El comandante la observó beber su chocolate y volver a colocar pulcramente la taza, y se esforzó por recordar si había oído hablar antes de lord Pavel Young. Nada le vino a la mente, y se mordió un labio por dentro.
¿Había existido algo entre ella y Young? ¿Algo que pudiese afectar al Intrépido? Su repentina interrupción, unida a la fuerte reacción del ramafelino, parecían sugerir que así era, y con cualquier otro capitán habría buscado alguna excusa para preguntarle al respecto en privado. No por curiosidad morbosa, sino porque su trabajo consistía en enterarse de cosas así para proteger a la nave y a su oficial al mando de cualquier problema que pudiera limitar su eficiencia.
Pero las barreras que lo aislaban de Harrington ya eran demasiado gruesas para poder hacer eso. Notó cómo esos parapetos se alzaban y lo mantenían pegado a la silla. Honor se levantó entonces sin prisas, aunque él creyó notar cierta brusquedad en su movimiento, una oculta premura.
—Comandante McKeon, queda al mando. Estaré en mi camarote.

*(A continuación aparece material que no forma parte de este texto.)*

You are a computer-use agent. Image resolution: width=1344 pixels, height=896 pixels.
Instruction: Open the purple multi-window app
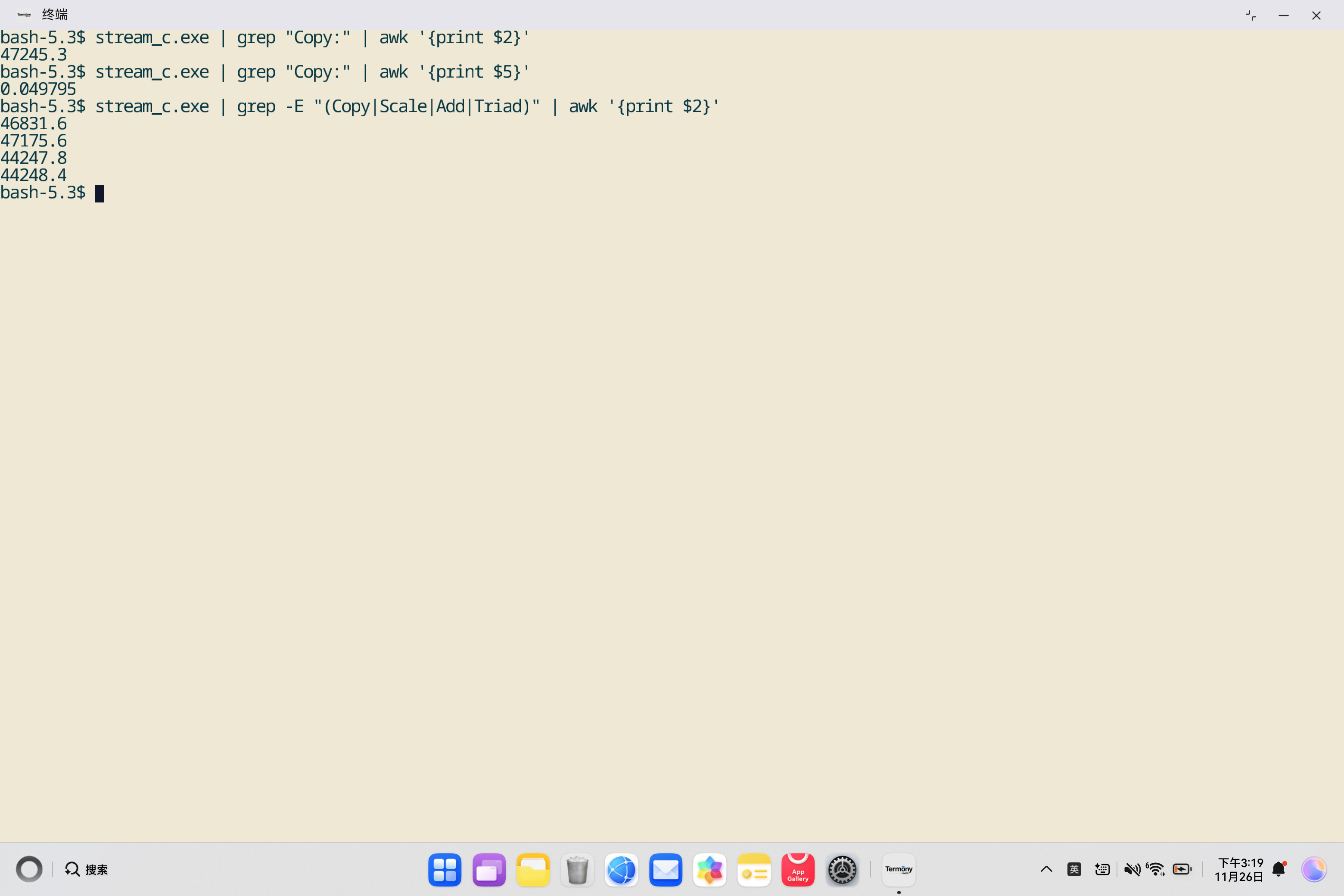pos(488,869)
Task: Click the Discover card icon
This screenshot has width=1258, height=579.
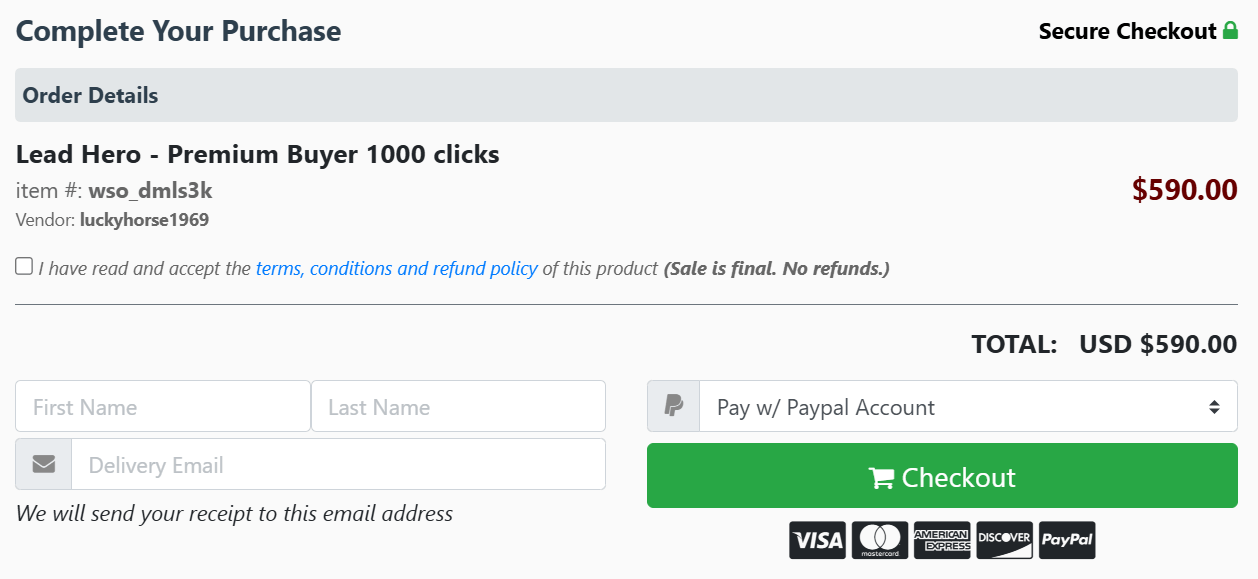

—A la orden, señora. Tomo el mando —respondió de forma automática. Ella asintió y sus oscuros ojos lo miraron directamente con una dureza extraña, peligrosa. Entonces recogió a su ramafelino y se dirigió al ascensor del puente. La puerta se cerró tras ella.
McKeon se levantó y cruzó la sala hasta la silla de mando. Se sentó en ella, notando el calor que había dejado el cuerpo de la capitana. Se obligó a apartar la mirada del ascensor y se recostó contra los moldeados cojines, preguntándose qué nuevo desastre aguardaba en el destino del Intrépido.